- _Problem to work on_: At the line that includes "Tap the three-dot", begin writing out the entries below exactly, and continue through the last line without adding anything.

- _Extracted records_:
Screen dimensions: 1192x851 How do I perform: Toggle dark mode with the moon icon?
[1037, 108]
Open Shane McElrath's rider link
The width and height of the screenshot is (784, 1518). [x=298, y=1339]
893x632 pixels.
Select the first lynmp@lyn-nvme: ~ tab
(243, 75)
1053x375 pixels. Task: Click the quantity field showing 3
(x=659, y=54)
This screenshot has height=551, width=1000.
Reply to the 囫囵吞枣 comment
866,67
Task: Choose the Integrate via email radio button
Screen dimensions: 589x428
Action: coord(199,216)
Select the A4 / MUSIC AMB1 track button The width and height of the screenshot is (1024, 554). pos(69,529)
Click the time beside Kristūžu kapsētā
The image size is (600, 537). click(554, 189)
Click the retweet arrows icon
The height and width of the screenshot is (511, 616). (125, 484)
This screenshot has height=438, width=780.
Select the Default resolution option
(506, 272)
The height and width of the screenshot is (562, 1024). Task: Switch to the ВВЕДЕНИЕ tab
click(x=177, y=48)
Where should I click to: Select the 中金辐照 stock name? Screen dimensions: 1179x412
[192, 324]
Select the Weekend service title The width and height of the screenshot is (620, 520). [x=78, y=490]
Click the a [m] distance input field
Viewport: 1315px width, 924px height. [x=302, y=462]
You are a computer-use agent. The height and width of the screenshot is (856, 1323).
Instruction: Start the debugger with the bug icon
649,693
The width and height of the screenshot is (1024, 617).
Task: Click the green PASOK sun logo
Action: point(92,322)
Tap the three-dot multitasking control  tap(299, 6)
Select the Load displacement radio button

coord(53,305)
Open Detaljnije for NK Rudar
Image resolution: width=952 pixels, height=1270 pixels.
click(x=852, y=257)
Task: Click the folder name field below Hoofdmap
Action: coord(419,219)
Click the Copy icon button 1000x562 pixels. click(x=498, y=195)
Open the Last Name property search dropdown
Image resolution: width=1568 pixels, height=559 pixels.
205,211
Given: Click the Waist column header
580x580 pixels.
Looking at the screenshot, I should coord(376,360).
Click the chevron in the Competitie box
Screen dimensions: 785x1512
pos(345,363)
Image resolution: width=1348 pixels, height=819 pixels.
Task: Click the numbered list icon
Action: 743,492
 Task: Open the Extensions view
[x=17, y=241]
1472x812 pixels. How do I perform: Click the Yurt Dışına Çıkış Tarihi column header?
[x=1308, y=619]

- _The answer_:
Tap the three-dot multitasking control  tap(299, 6)
Select the Load displacement radio button

coord(53,305)
Open Detaljnije for NK Rudar
Image resolution: width=952 pixels, height=1270 pixels.
click(x=852, y=257)
Task: Click the folder name field below Hoofdmap
Action: coord(419,219)
Click the Copy icon button 1000x562 pixels. click(x=498, y=195)
Open the Last Name property search dropdown
Image resolution: width=1568 pixels, height=559 pixels.
205,211
Given: Click the Waist column header
580x580 pixels.
Looking at the screenshot, I should coord(376,360).
Click the chevron in the Competitie box
Screen dimensions: 785x1512
pos(345,363)
Image resolution: width=1348 pixels, height=819 pixels.
Task: Click the numbered list icon
Action: 743,492
 Task: Open the Extensions view
[x=17, y=241]
1472x812 pixels. How do I perform: Click the Yurt Dışına Çıkış Tarihi column header?
[x=1308, y=619]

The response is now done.